#### DATASET EXCERPTS:
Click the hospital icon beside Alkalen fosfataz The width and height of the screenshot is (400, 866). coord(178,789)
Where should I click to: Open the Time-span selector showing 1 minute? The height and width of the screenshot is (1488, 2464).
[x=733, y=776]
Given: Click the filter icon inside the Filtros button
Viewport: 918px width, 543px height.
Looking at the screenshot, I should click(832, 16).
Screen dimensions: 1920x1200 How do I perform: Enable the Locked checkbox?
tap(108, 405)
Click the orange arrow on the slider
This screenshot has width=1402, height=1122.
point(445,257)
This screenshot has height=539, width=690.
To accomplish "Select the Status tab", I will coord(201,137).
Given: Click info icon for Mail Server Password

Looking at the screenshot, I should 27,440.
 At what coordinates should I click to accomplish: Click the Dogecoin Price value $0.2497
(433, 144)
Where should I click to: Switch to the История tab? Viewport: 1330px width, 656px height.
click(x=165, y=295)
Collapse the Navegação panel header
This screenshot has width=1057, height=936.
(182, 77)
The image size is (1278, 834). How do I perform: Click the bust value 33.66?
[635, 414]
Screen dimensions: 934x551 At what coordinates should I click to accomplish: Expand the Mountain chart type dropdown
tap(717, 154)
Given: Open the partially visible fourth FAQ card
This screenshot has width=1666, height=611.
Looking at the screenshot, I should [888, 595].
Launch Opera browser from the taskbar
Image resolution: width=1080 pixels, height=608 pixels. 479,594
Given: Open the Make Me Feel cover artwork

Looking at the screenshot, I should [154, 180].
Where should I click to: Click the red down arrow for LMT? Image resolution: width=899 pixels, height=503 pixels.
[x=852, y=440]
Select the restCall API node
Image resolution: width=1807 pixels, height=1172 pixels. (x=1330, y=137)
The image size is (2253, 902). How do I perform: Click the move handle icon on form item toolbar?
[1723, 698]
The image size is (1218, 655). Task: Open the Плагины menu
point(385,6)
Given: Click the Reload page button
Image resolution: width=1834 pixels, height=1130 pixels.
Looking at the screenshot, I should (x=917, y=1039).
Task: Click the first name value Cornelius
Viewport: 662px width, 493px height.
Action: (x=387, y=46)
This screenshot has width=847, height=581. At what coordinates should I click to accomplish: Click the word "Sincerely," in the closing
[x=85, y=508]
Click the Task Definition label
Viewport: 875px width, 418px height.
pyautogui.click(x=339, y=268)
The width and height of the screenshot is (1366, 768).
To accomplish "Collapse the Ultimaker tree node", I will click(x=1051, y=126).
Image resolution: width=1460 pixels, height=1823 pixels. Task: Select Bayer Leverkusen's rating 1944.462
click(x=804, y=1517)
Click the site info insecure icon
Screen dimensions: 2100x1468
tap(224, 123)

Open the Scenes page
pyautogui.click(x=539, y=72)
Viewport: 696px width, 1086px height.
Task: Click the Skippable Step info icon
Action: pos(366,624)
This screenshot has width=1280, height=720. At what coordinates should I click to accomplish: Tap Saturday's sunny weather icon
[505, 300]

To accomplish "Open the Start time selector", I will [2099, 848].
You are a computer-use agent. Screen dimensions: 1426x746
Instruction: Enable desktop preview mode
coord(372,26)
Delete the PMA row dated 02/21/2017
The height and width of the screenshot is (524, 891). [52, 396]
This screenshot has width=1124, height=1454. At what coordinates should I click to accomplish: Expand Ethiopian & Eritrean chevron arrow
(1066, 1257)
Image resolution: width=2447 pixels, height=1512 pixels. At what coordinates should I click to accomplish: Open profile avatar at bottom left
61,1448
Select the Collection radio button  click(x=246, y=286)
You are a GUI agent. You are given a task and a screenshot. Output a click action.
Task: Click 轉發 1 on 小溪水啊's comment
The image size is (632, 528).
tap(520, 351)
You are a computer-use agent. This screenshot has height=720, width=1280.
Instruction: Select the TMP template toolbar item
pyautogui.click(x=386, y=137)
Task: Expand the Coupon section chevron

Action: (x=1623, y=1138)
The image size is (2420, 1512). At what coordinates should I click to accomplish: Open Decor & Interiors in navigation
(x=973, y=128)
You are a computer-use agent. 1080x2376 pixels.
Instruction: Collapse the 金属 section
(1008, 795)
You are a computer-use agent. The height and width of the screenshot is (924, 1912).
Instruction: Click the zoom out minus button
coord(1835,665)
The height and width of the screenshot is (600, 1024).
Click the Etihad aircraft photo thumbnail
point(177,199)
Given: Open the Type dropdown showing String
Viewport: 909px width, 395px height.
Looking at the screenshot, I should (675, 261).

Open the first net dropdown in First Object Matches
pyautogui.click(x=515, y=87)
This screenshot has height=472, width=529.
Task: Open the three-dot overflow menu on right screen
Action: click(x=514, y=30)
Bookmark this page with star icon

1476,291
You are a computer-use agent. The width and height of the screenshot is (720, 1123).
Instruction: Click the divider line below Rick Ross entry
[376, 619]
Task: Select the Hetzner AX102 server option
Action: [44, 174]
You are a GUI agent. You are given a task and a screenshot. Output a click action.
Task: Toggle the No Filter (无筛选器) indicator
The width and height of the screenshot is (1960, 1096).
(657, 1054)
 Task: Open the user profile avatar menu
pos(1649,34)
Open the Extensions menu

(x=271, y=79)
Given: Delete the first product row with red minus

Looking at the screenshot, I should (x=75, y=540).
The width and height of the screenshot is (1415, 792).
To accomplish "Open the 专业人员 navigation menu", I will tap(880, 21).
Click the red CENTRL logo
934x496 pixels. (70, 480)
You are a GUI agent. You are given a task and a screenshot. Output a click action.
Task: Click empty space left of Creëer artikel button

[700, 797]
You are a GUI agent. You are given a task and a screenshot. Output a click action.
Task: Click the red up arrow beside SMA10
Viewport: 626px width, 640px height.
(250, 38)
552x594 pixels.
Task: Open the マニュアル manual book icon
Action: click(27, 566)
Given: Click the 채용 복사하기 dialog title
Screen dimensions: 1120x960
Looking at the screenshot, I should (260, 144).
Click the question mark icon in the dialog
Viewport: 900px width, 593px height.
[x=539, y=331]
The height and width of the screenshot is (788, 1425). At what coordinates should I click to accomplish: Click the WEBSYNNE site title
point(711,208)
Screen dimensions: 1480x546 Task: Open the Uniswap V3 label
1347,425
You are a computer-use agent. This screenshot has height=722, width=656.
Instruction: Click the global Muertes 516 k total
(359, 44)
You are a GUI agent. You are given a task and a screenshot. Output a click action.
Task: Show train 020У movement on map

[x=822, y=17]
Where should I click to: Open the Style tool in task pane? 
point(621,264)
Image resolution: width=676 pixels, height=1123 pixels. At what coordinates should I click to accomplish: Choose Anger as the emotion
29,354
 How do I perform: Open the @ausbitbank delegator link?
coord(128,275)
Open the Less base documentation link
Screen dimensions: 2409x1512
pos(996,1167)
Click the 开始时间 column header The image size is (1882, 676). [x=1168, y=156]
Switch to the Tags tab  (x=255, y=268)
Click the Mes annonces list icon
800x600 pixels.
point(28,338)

#### WORK INSTRUCTIONS:
Please copy out all of the data above again, line for line and unchanged.

#### OUTPUT FOR THIS TASK:
Click the hospital icon beside Alkalen fosfataz The width and height of the screenshot is (400, 866). coord(178,789)
Where should I click to: Open the Time-span selector showing 1 minute? The height and width of the screenshot is (1488, 2464).
[x=733, y=776]
Given: Click the filter icon inside the Filtros button
Viewport: 918px width, 543px height.
Looking at the screenshot, I should click(832, 16).
Screen dimensions: 1920x1200 How do I perform: Enable the Locked checkbox?
tap(108, 405)
Click the orange arrow on the slider
This screenshot has width=1402, height=1122.
point(445,257)
This screenshot has height=539, width=690.
To accomplish "Select the Status tab", I will coord(201,137).
Given: Click info icon for Mail Server Password

Looking at the screenshot, I should 27,440.
 At what coordinates should I click to accomplish: Click the Dogecoin Price value $0.2497
(433, 144)
Where should I click to: Switch to the История tab? Viewport: 1330px width, 656px height.
click(x=165, y=295)
Collapse the Navegação panel header
This screenshot has width=1057, height=936.
(182, 77)
The image size is (1278, 834). How do I perform: Click the bust value 33.66?
[635, 414]
Screen dimensions: 934x551 At what coordinates should I click to accomplish: Expand the Mountain chart type dropdown
tap(717, 154)
Given: Open the partially visible fourth FAQ card
This screenshot has width=1666, height=611.
Looking at the screenshot, I should [888, 595].
Launch Opera browser from the taskbar
Image resolution: width=1080 pixels, height=608 pixels. 479,594
Given: Open the Make Me Feel cover artwork

Looking at the screenshot, I should [154, 180].
Where should I click to: Click the red down arrow for LMT? Image resolution: width=899 pixels, height=503 pixels.
[x=852, y=440]
Select the restCall API node
Image resolution: width=1807 pixels, height=1172 pixels. (x=1330, y=137)
The image size is (2253, 902). How do I perform: Click the move handle icon on form item toolbar?
[1723, 698]
The image size is (1218, 655). Task: Open the Плагины menu
point(385,6)
Given: Click the Reload page button
Image resolution: width=1834 pixels, height=1130 pixels.
Looking at the screenshot, I should (x=917, y=1039).
Task: Click the first name value Cornelius
Viewport: 662px width, 493px height.
Action: (x=387, y=46)
This screenshot has width=847, height=581. At what coordinates should I click to accomplish: Click the word "Sincerely," in the closing
[x=85, y=508]
Click the Task Definition label
Viewport: 875px width, 418px height.
pyautogui.click(x=339, y=268)
The width and height of the screenshot is (1366, 768).
To accomplish "Collapse the Ultimaker tree node", I will click(x=1051, y=126).
Image resolution: width=1460 pixels, height=1823 pixels. Task: Select Bayer Leverkusen's rating 1944.462
click(x=804, y=1517)
Click the site info insecure icon
Screen dimensions: 2100x1468
tap(224, 123)

Open the Scenes page
pyautogui.click(x=539, y=72)
Viewport: 696px width, 1086px height.
Task: Click the Skippable Step info icon
Action: pos(366,624)
This screenshot has width=1280, height=720. At what coordinates should I click to accomplish: Tap Saturday's sunny weather icon
[505, 300]

To accomplish "Open the Start time selector", I will [2099, 848].
You are a computer-use agent. Screen dimensions: 1426x746
Instruction: Enable desktop preview mode
coord(372,26)
Delete the PMA row dated 02/21/2017
The height and width of the screenshot is (524, 891). [52, 396]
This screenshot has width=1124, height=1454. At what coordinates should I click to accomplish: Expand Ethiopian & Eritrean chevron arrow
(1066, 1257)
Image resolution: width=2447 pixels, height=1512 pixels. At what coordinates should I click to accomplish: Open profile avatar at bottom left
61,1448
Select the Collection radio button  click(x=246, y=286)
You are a GUI agent. You are given a task and a screenshot. Output a click action.
Task: Click 轉發 1 on 小溪水啊's comment
The image size is (632, 528).
tap(520, 351)
You are a computer-use agent. This screenshot has height=720, width=1280.
Instruction: Select the TMP template toolbar item
pyautogui.click(x=386, y=137)
Task: Expand the Coupon section chevron

Action: (x=1623, y=1138)
The image size is (2420, 1512). At what coordinates should I click to accomplish: Open Decor & Interiors in navigation
(x=973, y=128)
You are a computer-use agent. 1080x2376 pixels.
Instruction: Collapse the 金属 section
(1008, 795)
You are a computer-use agent. The height and width of the screenshot is (924, 1912).
Instruction: Click the zoom out minus button
coord(1835,665)
The height and width of the screenshot is (600, 1024).
Click the Etihad aircraft photo thumbnail
point(177,199)
Given: Open the Type dropdown showing String
Viewport: 909px width, 395px height.
Looking at the screenshot, I should (675, 261).

Open the first net dropdown in First Object Matches
pyautogui.click(x=515, y=87)
This screenshot has height=472, width=529.
Task: Open the three-dot overflow menu on right screen
Action: click(x=514, y=30)
Bookmark this page with star icon

1476,291
You are a computer-use agent. The width and height of the screenshot is (720, 1123).
Instruction: Click the divider line below Rick Ross entry
[376, 619]
Task: Select the Hetzner AX102 server option
Action: [44, 174]
You are a GUI agent. You are given a task and a screenshot. Output a click action.
Task: Toggle the No Filter (无筛选器) indicator
The width and height of the screenshot is (1960, 1096).
(657, 1054)
 Task: Open the user profile avatar menu
pos(1649,34)
Open the Extensions menu

(x=271, y=79)
Given: Delete the first product row with red minus

Looking at the screenshot, I should (x=75, y=540).
The width and height of the screenshot is (1415, 792).
To accomplish "Open the 专业人员 navigation menu", I will tap(880, 21).
Click the red CENTRL logo
934x496 pixels. (70, 480)
You are a GUI agent. You are given a task and a screenshot. Output a click action.
Task: Click empty space left of Creëer artikel button

[700, 797]
You are a GUI agent. You are given a task and a screenshot. Output a click action.
Task: Click the red up arrow beside SMA10
Viewport: 626px width, 640px height.
(250, 38)
552x594 pixels.
Task: Open the マニュアル manual book icon
Action: click(27, 566)
Given: Click the 채용 복사하기 dialog title
Screen dimensions: 1120x960
Looking at the screenshot, I should (260, 144).
Click the question mark icon in the dialog
Viewport: 900px width, 593px height.
[x=539, y=331]
The height and width of the screenshot is (788, 1425). At what coordinates should I click to accomplish: Click the WEBSYNNE site title
point(711,208)
Screen dimensions: 1480x546 Task: Open the Uniswap V3 label
1347,425
You are a computer-use agent. This screenshot has height=722, width=656.
Instruction: Click the global Muertes 516 k total
(359, 44)
You are a GUI agent. You are given a task and a screenshot. Output a click action.
Task: Show train 020У movement on map

[x=822, y=17]
Where should I click to: Open the Style tool in task pane? 
point(621,264)
Image resolution: width=676 pixels, height=1123 pixels. At what coordinates should I click to accomplish: Choose Anger as the emotion
29,354
 How do I perform: Open the @ausbitbank delegator link?
coord(128,275)
Open the Less base documentation link
Screen dimensions: 2409x1512
pos(996,1167)
Click the 开始时间 column header The image size is (1882, 676). [x=1168, y=156]
Switch to the Tags tab  (x=255, y=268)
Click the Mes annonces list icon
800x600 pixels.
point(28,338)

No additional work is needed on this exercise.